Evaluating Translation Quality Beyond BLEU

One of the most important design decisions in the TF2 project has been the evaluation framework. Machine translation has a long history of automated metrics, but most of them are poorly suited for literary text. Here is how I am approaching the problem.

The Limits of Standard MT Metrics

BLEU (Bilingual Evaluation Understudy) is the most widely used MT metric. It measures n-gram overlap between a machine translation and one or more reference translations. BLEU works reasonably well for news and technical text, where there is relatively little variation in how a sentence can be correctly translated.

For literary translation, BLEU is insufficient. Consider a fable that uses a creative metaphor in the source text. A translator might find an equally creative but entirely different metaphor in the target language – a valid and arguably superior choice that BLEU would penalize because the n-grams do not match the reference.
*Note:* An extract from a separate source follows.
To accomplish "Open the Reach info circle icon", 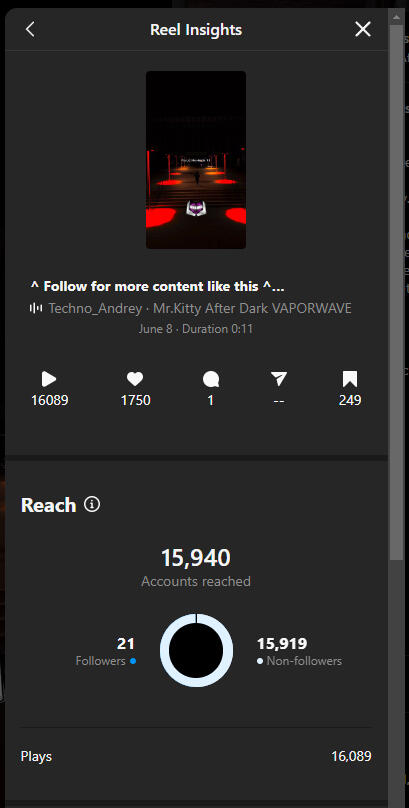I will [92, 504].
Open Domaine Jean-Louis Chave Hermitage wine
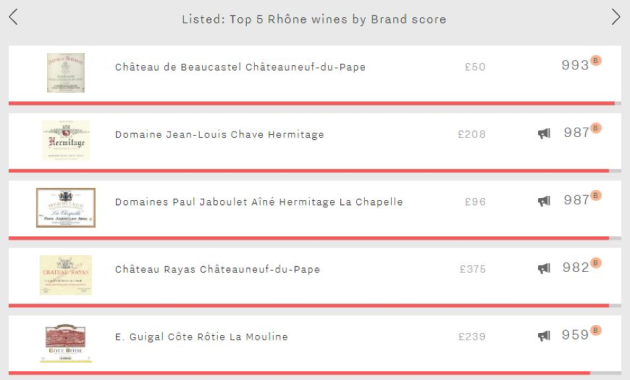This screenshot has width=630, height=380. click(219, 135)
Other standard metrics like METEOR, chrF, and COMET improve on BLEU in various ways (paraphrase matching, character-level overlap, learned representations), but they still fundamentally measure similarity to a reference rather than quality in its own right.

The TF2 Rubric

For TF2, I developed a five-dimensional evaluation rubric designed specifically for literary translation:

Accuracy (1-5)

Does the translation preserve the meaning of the source text? Are characters, events, and the moral correctly conveyed? This is the most straightforward dimension, closest to what traditional metrics try to capture.

Fluency (1-5)

Does the translation read naturally in Romanian? Is the grammar correct? Would a native speaker find the prose smooth and well-formed? Fluency is independent of the source – a perfectly accurate translation can still be disfluent.

Coherence (1-5)

Does the translation maintain internal consistency? Do characters behave consistently? Does the narrative flow logically from beginning to end? This captures document-level quality that sentence-level metrics miss entirely.

Style (1-5)

Does the translation preserve the literary qualities of the source? Is the register appropriate? Does it capture the tone – whimsical, solemn, humorous – of the original fable? Style is the dimension most likely to differ across valid translations.

Cultural and Pragmatic Adaptation (1-5)

Has the translator made appropriate choices for the target audience? Are idiomatic expressions adapted rather than literally translated? Are cultural references handled appropriately?

Implementation with LLM Judges

Each dimension is evaluated by LLM-based judges using detailed rubric descriptions and anchor examples. The judges receive the source fable, the translation, and the rubric, then produce a score and brief justification for each dimension.

Using multiple judges from different model families helps mitigate individual model biases. I aggregate scores across judges and flag cases where judges disagree significantly – these are often the most interesting translations to examine manually.

rubric_dimensions = [
    "accuracy",
    "fluency",
    "coherence",
    "style",
    "cultural_pragmatic"
]

for dimension in rubric_dimensions:
    scores = [judge.evaluate(source, translation, dimension)
              for judge in panel]
    final_score = aggregate(scores)

Why Multi-Dimensional Evaluation Matters

A single translation quality score hides important information. A translation might score 5/5 on accuracy but 2/5 on style – it conveys the right meaning in clumsy prose. Another might score 4/5 on style but 3/5 on accuracy – beautiful Romanian that drifts from the source. These are fundamentally different failure modes that require different interventions.

The multi-dimensional approach also lets me study which models excel at which aspects of translation. Early results suggest that larger models tend to produce more fluent translations, while fine-tuned models show better accuracy. But I will save the detailed results for the paper.

Correlation with Human Judgments

The critical question is whether LLM-based rubric scores correlate with how human readers assess translation quality. I am building a human evaluation subset to validate this. The preliminary signal is encouraging, but the formal analysis will appear in the TF2 paper.